Deshalb möchte ich auch hier und heute noch einmal gern Herrn Dr. Klimeczek für seine langjährige Arbeit an dem Thema danken.

Denn er war derjenige, der nicht nur hier in Berlin für dieses Thema gekämpft hat, sondern auch auf Bundesebene. Bis in die Umweltministerkonferenz hinein sind seine Vorlagen gewandert.

Dass wir erst heute diesen Antrag vorliegen haben, ist auch ein bisschen dem Umstand geschuldet, dass es natürlich auch innerhalb der Koalition ein Hin und Her gab, wie man an diesem Thema weiterarbeitet. Aber jetzt ist der Antrag da, und das ist auch gut so.

Schon lange haben sich Berlinerinnen und Berliner damit abgefunden, dass die Stadt, dokumentiert im Berliner Mietspiegel, in gute und einfache Wohnlagen durch Wohnungsmarktexperten eingeteilt ist. Bei Wohnlagen geht es im Wesentlichen um die Art der Bebauung, um die Qualität der Durchgrünung, der Verkehrsanbindung und der Versorgungseinrichtungen sowie um das Image im Sinne des Sozialindexes des Monitorings Soziale Stadtentwicklung. Eine Imagefrage hat aber wenig zu tun mit den Dingen, die wir heute diskutieren, wenn wir um belegte Daten zur Ungerechtigkeit in Berlin bei der Verteilung von natürlichen Ressourcen und guten Umweltbedingungen reden. Wir wollen, dass die wissenschaftlichen Umweltgerechtigkeitsanalysen, die nun einmal im Basisbericht vorgelegt wurden, tatsächlich auch hier angewendet werden und für eine fortschrittliche und gesunde Stadt wirken können.

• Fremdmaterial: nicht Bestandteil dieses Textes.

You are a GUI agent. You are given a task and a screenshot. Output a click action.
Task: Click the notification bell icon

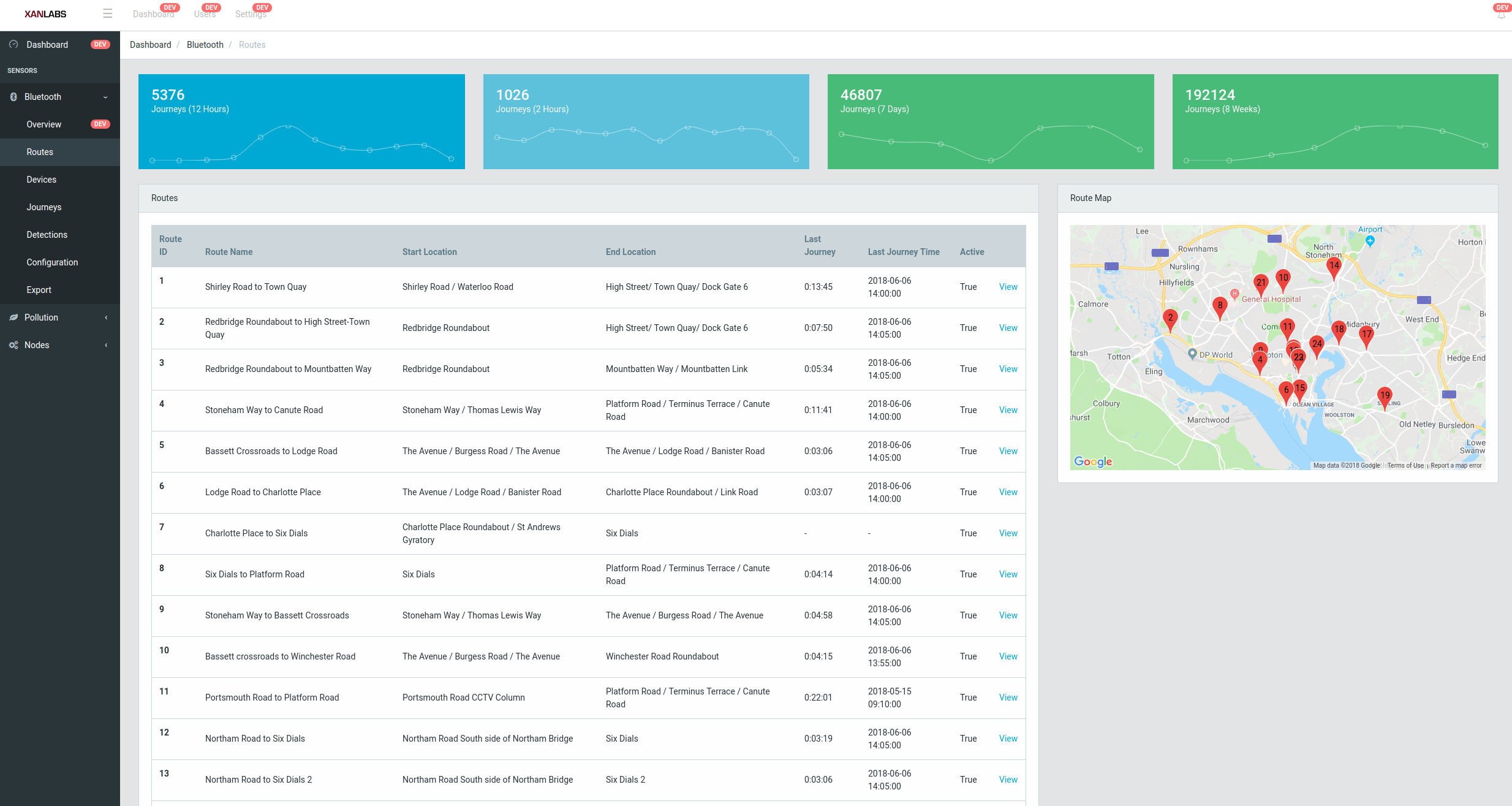[1501, 15]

Mit dem Antrag der Koalition wollen wir, kurz gesagt, vom Wissen zum Handeln übergehen. Dabei sind uns besonders folgende drei Handlungsbereiche wichtig: Erstens muss grundsätzlich ein auf die Verbesserung der äußeren Lebensbedingungen in den Kiezen gerichtetes, ressortübergreifendes Arbeiten in den Berliner Verwaltungen organisiert werden. – Genau das haben Sie auch angesprochen, Herr Freymark; es ist bisher nicht passiert. Aber es ist zwingend notwendig, weil natürlich viele Bereiche hineingreifen: Verkehrsplanung, Flächennutzungsplanung, städtebauliche Maßnahmen – all diese Punkte sind wichtig.

Wir wollen – zweitens – ein Pilotvorhaben beginnen und Bürger beteiligen an dem Prozess der Erstellung von Entwicklungskonzepten in den Bezirken. Diese Arbeiten sollen endlich starten, weil es auch notwendig ist, in den hochbelasteten Gebieten voranzukommen. Mein Wunsch ist, dass diese Arbeit in allen Bezirken beginnt, nicht nur, weil Bürgerbeteiligung ein wichtiges Element ist, sondern auch, weil man sich mit den Themen inhaltlich auseinandersetzen kann. Ich freue mich besonders, dass in der Bezirksverordnetenversammlung Lichtenberg der Aufschlag im letzten Jahr geglückt ist. Auf Initiative der Linksfraktion wurde ein Antrag eingereicht, der sich mit dem Gebiet Fennpfuhl-Ost beschäftigt; es ist vierfach belastet und kann deshalb beispielgebend für eine gute Konzeptionserarbeitung sein.

Im dritten Schwerpunkt geht es um die Fortschreibung und Aktualisierung des Berichts zur Umweltgerechtigkeit in jeder Wahlperiode. Ich glaube, dass sich jeder Abgeordnete einmal in seinem Leben, egal ob nun in seiner ersten oder in seiner letzten Wahlperiode, mit dem Thema beschäftigen sollte, weil es letztendlich auch eine wissenschaftliche Basis gibt, sich mit dem Thema zu befassen.

Zu den anderen Punkten brauchen wir heute nicht weiter zu kommen, weil wir glücklicherweise in den Ausschüssen dazu Gelegenheit haben werden. – Vielen Dank!